In general, both MR-AC methods (standard and phantom) were challenged by reproducing the exact geometry of the phantom as seen on CT images. The standard MR-AC overestimated the extent of the phantom by approximately one pixel (2 mm). The phantom MR-AC did overestimate the extent of the 3D-printed phantom material within the object which was more pronounced in direction perpendicular to the original MRI slices (Figs. 4 and 5). This is expected to result from partial volume effects in the original Dixon images as the slice thickness is greater than the in-plane pixel size (Table 1). In addition to the partial volume effects, the use of the Dixon “fat” images to improve the contrast at the borders between the material and the water compartment and the selected threshold for the object segmentation may also contribute to the general overestimation of the phantom material extent. Such inaccuracies in reproducing the correct outline of an object have already been observed in MR-AC of the head [42] and may be reduced by a refinement of the segmentation procedure and the adjustment of the voxel size in the Dixon MRI sequence used for MR-based AC generation.

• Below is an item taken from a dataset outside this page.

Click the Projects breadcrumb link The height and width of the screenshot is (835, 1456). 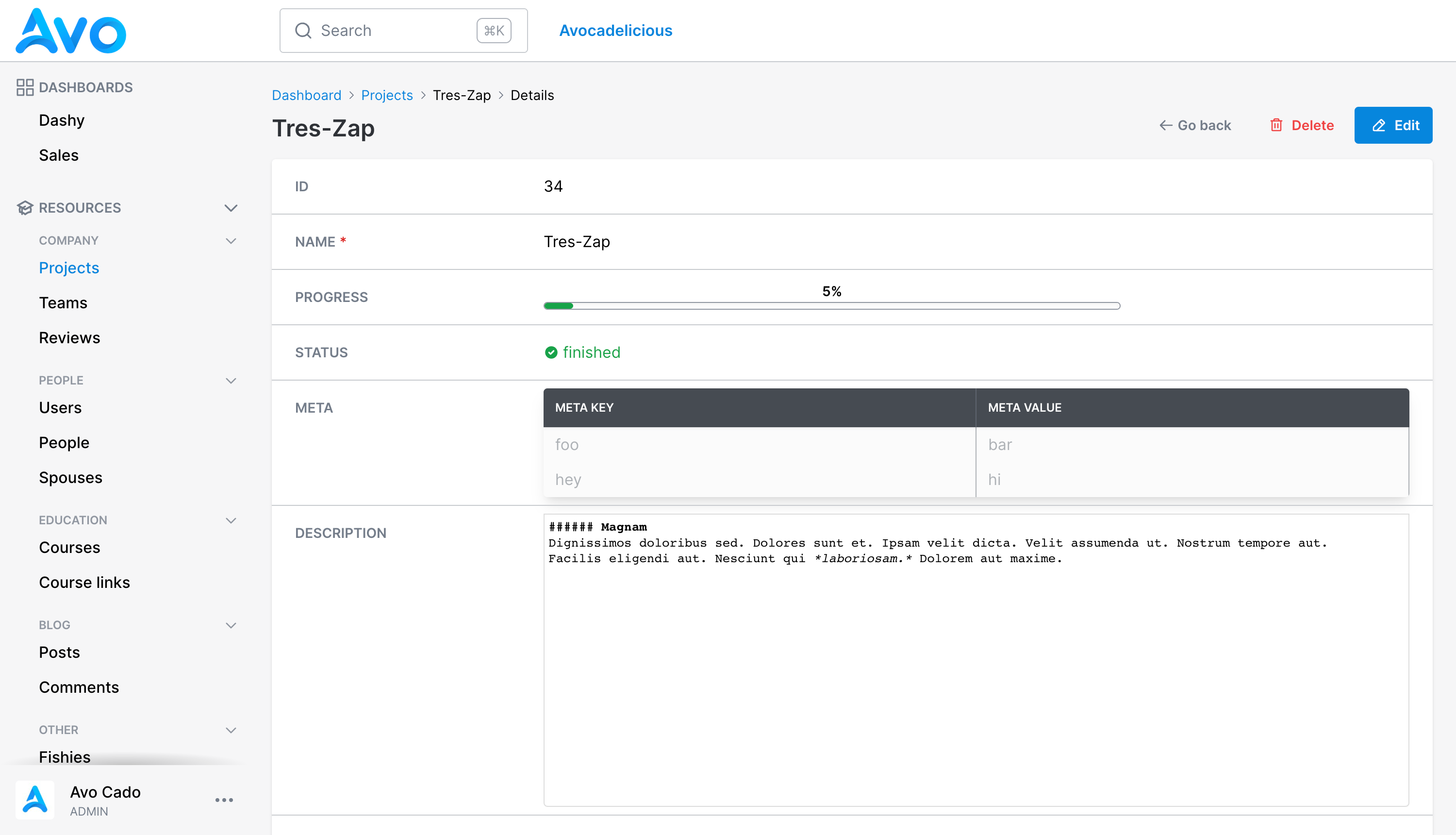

The local inaccuracies in reproducing the phantom housing material extent are also assumed to cause the local over- and under-estimations near the phantom walls in the phantom AC-based PET (Fig. 5). A refinement of the segmentation procedure is expected to further reduce these local biases. However, already in the current implementation using a rather simple segmentation approach, the general quantitative bias of the PET was < 1%. Such a bias is negligible for most applications, such as cross calibration or NEMA image quality measurements. Thus, the presented concept can be readily used in its current form for a broad range of phantom experiments without the need of CT-based attenuation templates.

Limitations

The main limitation of the presented approach is that the phantom MR-AC segmentation procedure has been developed and tested only for one phantom. Specifically, the selection of the used thresholds was based on an empirical inspection of the voxel value distributions. To generalize the segmentation procedure for the use with a broad range of phantoms, the segmentation and threshold selection would require an optimization using a variety of phantoms with different shapes, wall thicknesses, and sizes. Furthermore, the applied morphological closing algorithm may cause artifacts when using phantoms containing air-filled cavities. However, with an optimized MR-AC sequence with improved homogeneity and improved separation of the water and phantom housing compartment, the morphological closing may not be needed.

Conclusion

The presented MRI-visible polymer phantom housing is detectable using standard Dixon-based MR-AC sequences, and thus, can be incorporated in a routine MR-AC algorithms. When combining standard Dixon-based imaging with a dedicated thresholding approach, phantom-specific MR-AC maps were created that yielded a residual bias of the AC-PET of 1% or less.